Resumo
Objetivo do estudo: Examinar a incidência de isomorfismo institucional nas práticas de Governança Corporativa, tendo por base informações prestadas à Comissão de Valores Mobiliários (CVM) no tocante ao Informe sobre o Código Brasileiro de Boas Práticas – Companhias Abertas.
Metodologia/abordagem: Para identificar isomorfismo institucional nas práticas de Governança Corporativa afins à instância do Conselho de Administração – um dos cinco tópicos do informe à Comissão de Valores Mobiliários CVM –, foi realizado estudo descritivo e comparativo a partir das informações secundárias disponíveis no site da CVM. A amostra, para o exercício fiscal de 2018 contempla 45 empresas com papéis de maior liquidez e representatividade do mercado de ações brasileiro, listadas no Índice Brasil 50 (IBrX 50) da B3 (BOVESPA).

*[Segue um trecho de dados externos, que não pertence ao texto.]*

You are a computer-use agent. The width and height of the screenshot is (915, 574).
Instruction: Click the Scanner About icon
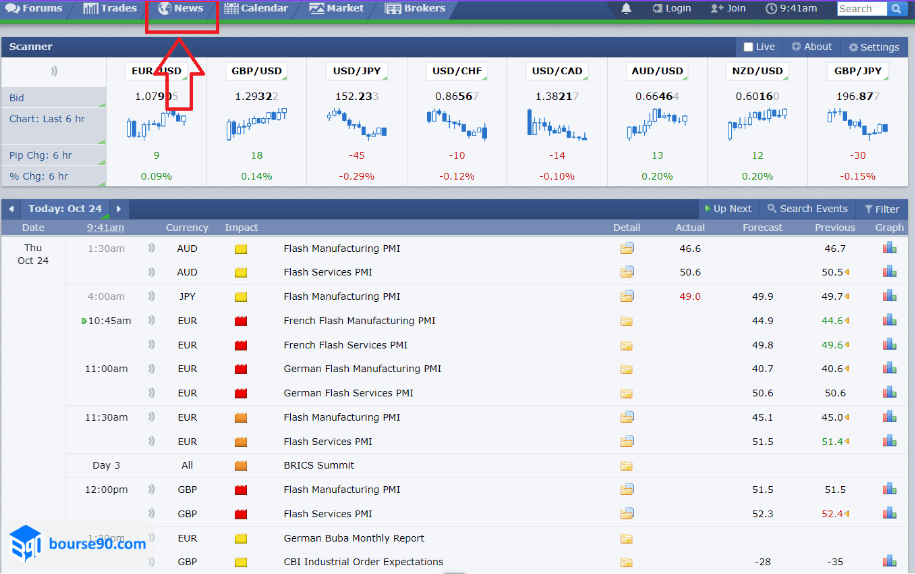[x=797, y=47]

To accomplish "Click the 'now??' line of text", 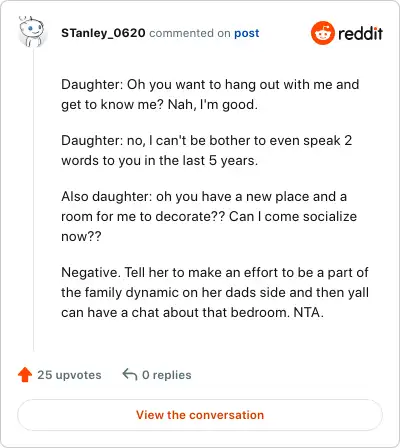I will coord(81,237).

Originalidade/Relevância: O estudo enquadra a aplicação da Resolução 586 como mecanismo de regulação e identifica a aplicação superficial e pouco objetiva por parte das organizações que deveriam prestar informações públicas.
Principais resultados: Os resultados forneceram subsídios para reforçar a suposição de que empresas do IBrX50 adotam e/ou divulgam situações isomórficas no que tange às Boas Práticas de Governança Corporativa adotadas pelo Conselho de Administração. O estudo contribui para a propagação de práticas de governança e para a identificação de vieses na aplicação da Instrução 586.
Contribuições teóricas/metodológicas: Os achados demonstram associações entre Teoria Institucional e as chamadas Práticas de Boa Governança, enfatizando a possibilidade de isomorfismo. A abordagem gráfica para os itens de análise permite destacar as práticas de boa governança mais citadas.
Contribuições sociais / para a gestão: O estudo aponta a ocorrência de práticas isomórficas e a inconveniência da repetição de padrões que acabam por embaçar a análise específica e individualizada das organizações da amostra.